Auf der ZT-Redaktion erhalten wir beinahe täglich Unfallmitteilungen der Polizei mit Fotos. Diese Bilder sind für uns Journalisten wichtig. Denn sie machen die Zeitung für die Leserinnen und Leser attraktiver und stossen auch auf der Online-Plattform auf Interesse. Doch jeder Segen hat auch seine Grenzen. Im Januar kam es in der Schweiz zu zwei Vorfällen, bei welchen Autolenker mit ihrem Fahrzeug noch über den Bahnübergang gelangen wollten, während sich die Schranken schon senkten. Doch in beiden Fällen war es zu spät.

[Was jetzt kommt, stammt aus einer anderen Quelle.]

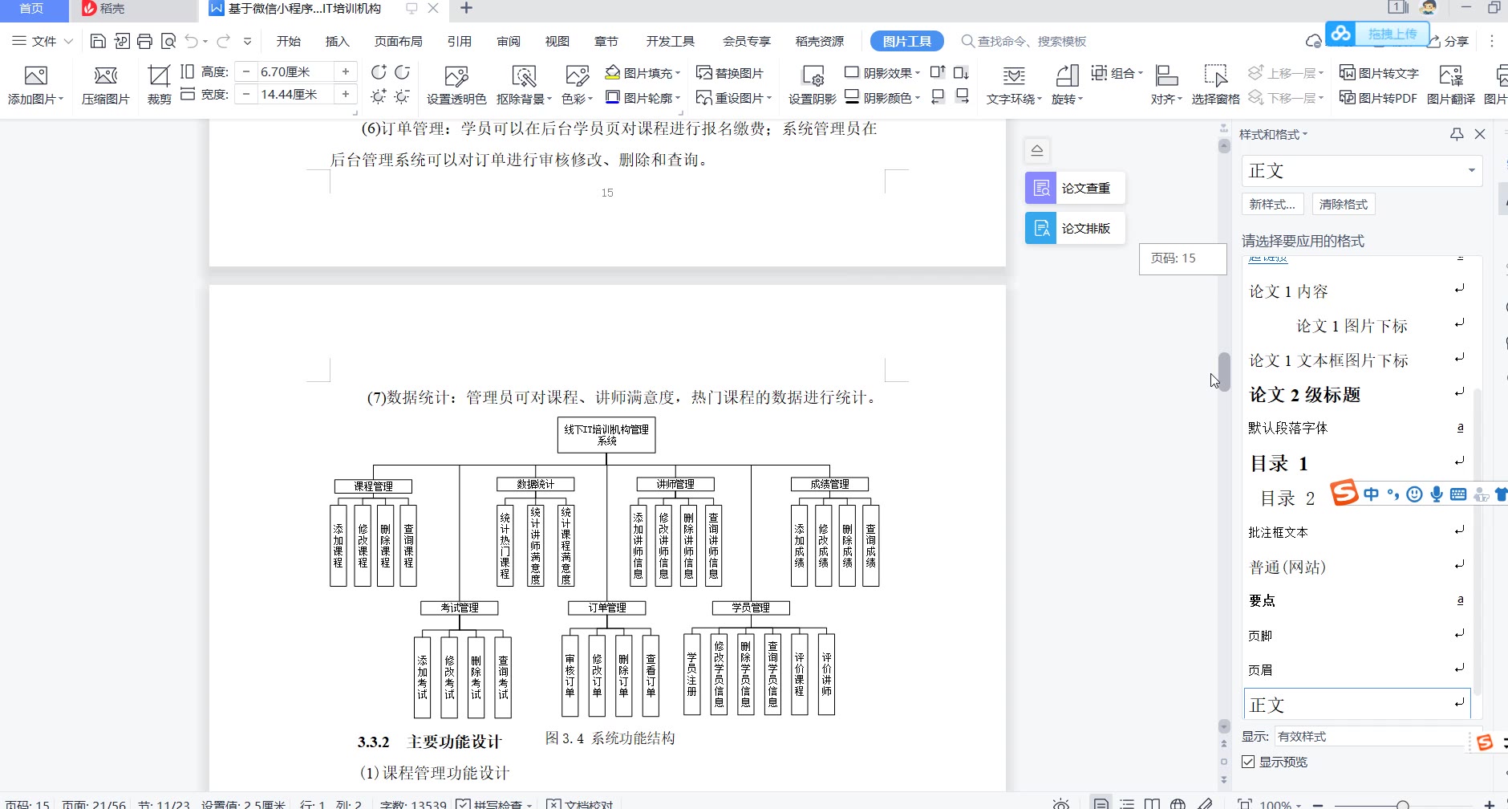Switch to the Page Layout (页面布局) tab

(x=398, y=41)
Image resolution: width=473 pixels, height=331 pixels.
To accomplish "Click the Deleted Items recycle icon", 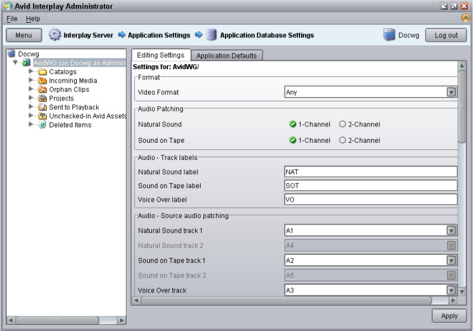I will pos(43,125).
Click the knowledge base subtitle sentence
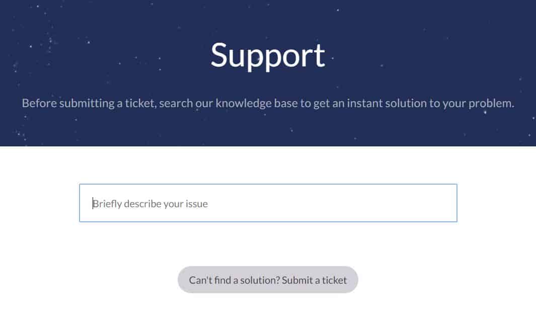The width and height of the screenshot is (536, 336). pos(268,103)
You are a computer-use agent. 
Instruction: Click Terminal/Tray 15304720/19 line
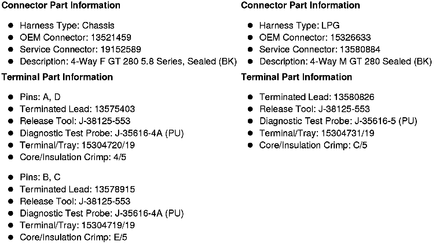click(77, 145)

Die Barrieren waren zu, die Autos steckten fest – und die Insassen konnten nichts mehr tun ausser aussteigen, um wenigstens sich selbst in Sicherheit zu bringen, bevor es zur Kollision mit dem Zug kam. Von beiden Unfällen existieren Videos, welche von «Leser-Reportern» per Smartphone aufgezeichnet und von den Online-Medien prominent veröffentlicht wurden. Berücksichtigt man die Tatsache, dass die Urheber dieser Videos nicht wissen konnten, ob sich beim abzeichnenden Unfall Menschen – allenfalls sogar tödlich – verletzen könnten, ist dieses Verhalten als schlicht pietätlos zu bezeichnen. Erst recht dann, wenn sie das Filmen einem Anruf bei der Polizei oder einer Hilfeleistung vorgezogen hatten.

Zwar gehören den fehlbaren Autolenkern auf jeden Fall die Fahrausweise entzogen und sie müssen sich wegen «Eingriffs in den Schienenverkehr» dem Staatsanwalt stellen. Doch auch sie haben es nicht verdient, noch Jahre später im Internet ein Video ihres Unfalles vorzufinden, zumal ein solcher traumatisierende Folgen haben kann. Manche Medien bezahlen ihren Leserreportern für Bilder und Videos Gutscheine und Geldbeträge im Wert von bis zu 100 Franken, während ein Anruf bei der Polizei weder Medienpräsenz noch Geld einbringt.

Es ist höchste Zeit, diese moralisch falschen Anreize zu stoppen. Ich plädiere sogar: Wer Videos von Unfällen, bei welchen schwere Personenschäden entstehen oder entstehen könnten, online stellt, soll strafrechtlich verfolgt werden können.

Wer lieber filmt, statt hilft, hat den Ort des Geschehens «nullkommaplötzlich» zu verlassen. Den beiden Personen, welche ihre Unfallvideos auf zahlreichen Newsportalen wiederfanden und sich an der Aufmerksamkeit ergötzen konnten, wünsche ich von Herzen ein grösseres Selbstbewusstsein, damit sie sich solche Aktionen künftig zweimal überlegen.